Image Source: Gebbie and Huybers, 2019
A lack of long-term CO2→OHC correlation
It may be worth a closer look at the graph of global ocean heat content (OHC, 0 m-bottom) during the last 2,000 years from Gebbie and Huybers (2019).
Image Source (bottom graph, heavily annotated): Gebbie and Huybers, 2019
It is interesting to note the multiple centennial-scale warming and cooling trends during the last two millennia that exceed the rate and amplitude of the ocean heat changes that have occurred since 1950, or since atmospheric CO2 concentrations began rising dramatically.
For example, despite the very modest associated changes in atmospheric CO2 concentrations (< 5 ppm), it appears that both the 1850-1875 and 1925-1945 global warming periods in the 0-700 m layer exceeded the rate and amplitude of the heat content changes since 1950.
As the global oceans rapidly warmed and cooled in the centuries preceding modern times (i.e., the Medieval Warm Period and Little Ice Age), the corresponding CO2 concentrations were remarkably stable, neither rising with the warming or falling with the cooling.

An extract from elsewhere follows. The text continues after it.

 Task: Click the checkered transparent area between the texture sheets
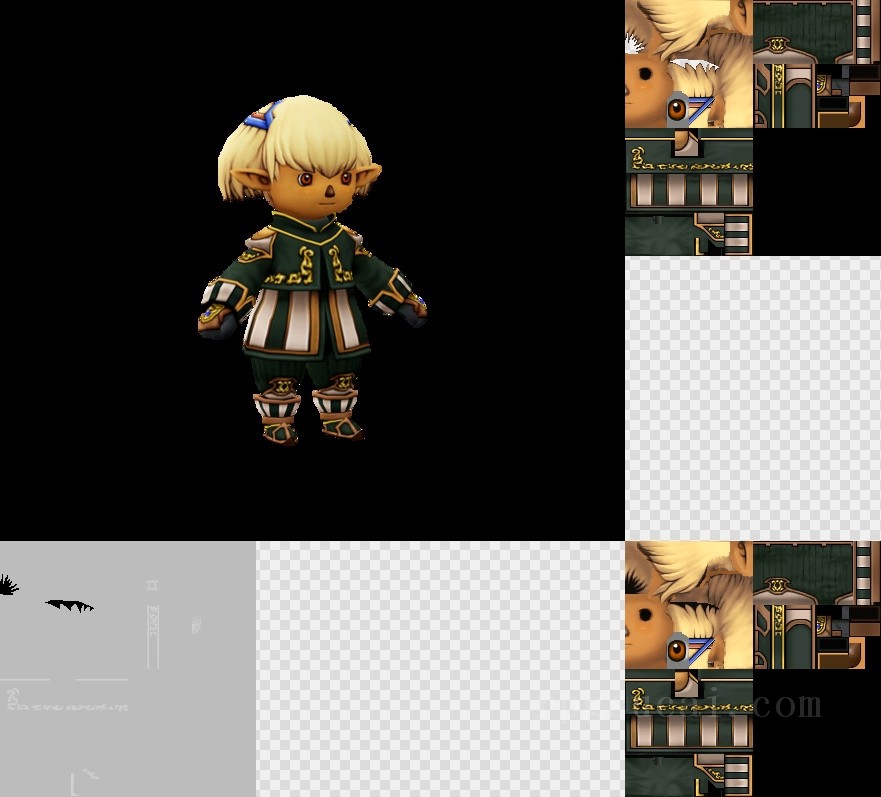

Considering 93% of the Earth’s heat changes are expressed in the global ocean, and that just 1% of global warming is said to be reflected in surface air temperatures (IPCC, 2013), the lack of conspicuous correlation between ocean heat content and CO2 during the last 2,000 years would seem to undermine claims that atmospheric CO2 concentration changes drive zero-to-bottom global ocean warming.